# EXERCISE SET:
**a.** Edit the passage on the sample collection container by writing it out between "In the event" and "the present invention.", inclusive, with "suction hose" replaced by "vacuum line".
**b.** Carry on the passage about the sample collection container and its suction fittings from the point where it stops.

# PASSAGE TO READ:
It is also contemplated that an overflow container may be attached in series between the pump and the container to intercept any excess or inadvertant liquid sample that is aspirated or that overflows from the collection flask. For example, but not wishing to be limiting, a first suction hose may be used to connect the container to the overflow container, and a second suction hose may be used to attach the overflow container to the pump. Generally, the two hoses are attached at different positions on the overflow container so that excess liquid accumulates in the overflow container, as would be understood by a person of skill in the art.
In the event that the container comprises a single opening sealed with a plug comprising two fittings wherein an external portion of the first fitting is connected to a sample collection tube or hose, and a second fitting is connected to a suction hose, it is preferred that the first fitting comprises a portion which extends further into the flask than the second fitting. In this way, sample that is collected is less likely to be aspirated into the suction hose via the second fitting. Any other arrangement known in the art to accomplish this effect is also meant to be encompassed by the present invention.

# DATASET EXCERPT:
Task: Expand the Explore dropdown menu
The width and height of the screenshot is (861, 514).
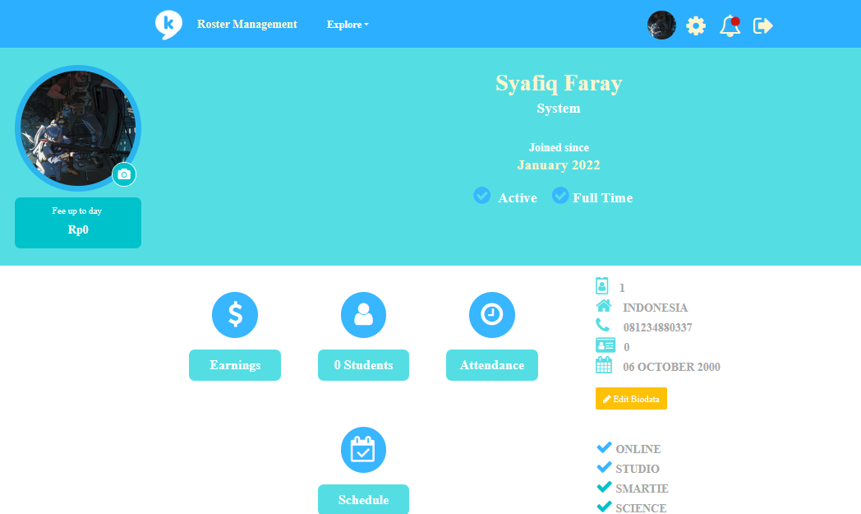Action: point(348,25)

# WRITTEN RESPONSES:
**a.**
In the event that the container comprises a single opening sealed with a plug comprising two fittings wherein an external portion of the first fitting is connected to a sample collection tube or hose, and a second fitting is connected to a vacuum line, it is preferred that the first fitting comprises a portion which extends further into the flask than the second fitting. In this way, sample that is collected is less likely to be aspirated into the vacuum line via the second fitting. Any other arrangement known in the art to accomplish this effect is also meant to be encompassed by the present invention.

**b.**
The pump system employed in the device of the present invention may be located outside or inside the chamber. In an embodiment wherein the pump is located inside the chamber, preferably the chamber comprises a compartment, shelf or the like for supporting the pump. As will be appreciated by a person of skill in the art, one or more suction tubes, hoses, power cords or the like may exit the sealed chamber without compromising the integrity of the environment within the chamber. The hoses, tubes, cords and the like may each attach to a connection member comprising a continuous channel in the wall of the chamber. The connection member may be adapted to connect to a hose or tube on either the inside, outside or both, for example, via a screw/screw thread receiving system or the like. Similarly, the connection member for a plug, power cord or electrical wire may be a electrical socket formed in the wall of the chamber. The socket may in turn be attached to a power cord, electrical wire or the like that exits on the outside chamber.
It is also contemplated that the device may comprise a battery, generator or other power source to operate the pump system and/or any other electrical equipment that may be employed in the chamber. In still a further embodiment, but without wishing to be limiting in any manner, it is also contemplated that the pump may be a manually operated pump thereby obviating the need for a power source.
The device of the present invention is preferably portable comprising a size and weight that permits it to be transported to a desired location by a user wishing to obtain liquid samples under atmospherically-isolated conditions.
The sample collection device of the present invention allows for the sampling of aqueous matter under isolated and/or controlled atmospheric conditions. This allows for the specialized sampling of aqueous matter for trace levels of substances including volatile substances without compromising the integrity of the original sampling material. In addition, the device of the present invention permits safe sampling of hazardous aqueous matter.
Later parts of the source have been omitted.